What to work on:
1 – According to the Kindy research passage, which mediums did the children and educators use to explore the research question?
2 – Extend the Kindy research passage with the paragraphs that would follow its final sentence.

For 2021 our Kindy research question was: “Building relationships with Country, people, language and place through many stories.”

“Stories are at the centre of human connection. We have always used stories to connect emotionally, person-to-person and make sense of our chaotic, ever-changing world. As humans, we can’t help but gravitate toward the emotional pull of a great story.

Telling stories helps us relate to our world. It defines and illustrates our experiences and binds us through our one commonality – our humanity. Stories have the ability to transcend language and culture by evoking emotion.”

– Connecting Emotionally Through the Power of Storytelling

During this research, the children in the Kindy programmes have engaged with many ways of telling a story to understand and express their connections to families, friends, local community, land and Australia’s first nation’s people. Some of the diverse mediums the children and educators have used to engage in this research include mapping, puppetry, shadow stories, woodwork, collage, clay, dance and song.

The educators chose specific intentions (concepts, dispositions, skills) essential to learn when engaging in this big idea. These intentions are as follows: 

  • Concepts of Relationship, community, Responsibility and connection
  • Dispositions of Caring, curiosity, interdependence, and creativity
  • Communication and thinking skills: Language, singing and observing
  • Personal and social skills: Considering others, taking action, safety and taking responsibility
  • Research skills: Creating, exploring, collecting data and creating
  • Actions: Reflection, sharing information and advocacy

Educators met many times this year to discuss and share their learning journeys. For the last meeting, the Kindy teams, Studio educators and Liz, Louise and Pia (members of the Pedagogy and Training team) met to identify research findings.

Source data:
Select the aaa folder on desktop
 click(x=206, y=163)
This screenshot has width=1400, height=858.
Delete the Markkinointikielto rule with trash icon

Outputs for the tasks:
1 – Mapping, puppetry, shadow stories, woodwork, collage, clay, dance and song.

2 –
The following findings emerged through the children’s work and their stories. 

3-Year-Old Kindergarten

Family is Everything 

For younger children, we discovered that family is everything. It is an extension of themselves and their lens to understand the world. The children used this lens to connect to Country and people. Children observe nature and Country through family grouping and the disposition of caring.

Family members, mum, dad, siblings, grandparents, were included in all aspects of the children’s work. Educators observed this family theme repeatedly when the children discovered insects around the centre. 

The children’s first thought was considering where the insect’s family may be: “Where is its mum?” 

The children’s interest in insects’ families extended to their concerns about their well-being. The children also expressed the concept of the family when talking about plants and trees. In addition, children wondered whether other living things were hot or cold, whether they needed food, and whether they had a home. 

Conversations continue to hypothesise about family and creating safe places, a home, for the insects to inhabit.

Children’s Conversation

Nikhil: “The man came and got the web away.”

Clara: “He needs to live in it. He’s got to have a house.”

Sophia: “He needs to climb up there, with mummy and daddy spider. He needs to go with the family.”

Emma: “And with sister and grandma and the whole family.”

Darragh: “We’ll have to open the door for him.”

Emma: “She’ll need a blanket and a dummy to sleep with.”

Sofia: “The spider needs his house to be safe.”

Emma: “But it doesn’t have a roof.”

Sofia: “We need to make a roof. A roof for the wind and rain.”

Emma: “The spider has to stay dry.”

Sofia: “We need to save the spider.”

Nikhil; “I made a trampoline so the spider can jump onto our hands. The spider can jump down and go on a bike, into the car and the bike and then jumped into his house.”

Darragh: “I made a cosy looking roof on top of the flags so he can watch TV.”

Nikhil: “You know spiders can make webs ….. and Spiderman can,”

Nickhil 3 years 2 months, Clara 3 years 5 months, Sophia 3 years 4 months, Darragh 3 years, Emma 3 years 1 month

Family Language

What became apparent through the children’s stories of their family was the importance of family names and titles and the value they hold to the children.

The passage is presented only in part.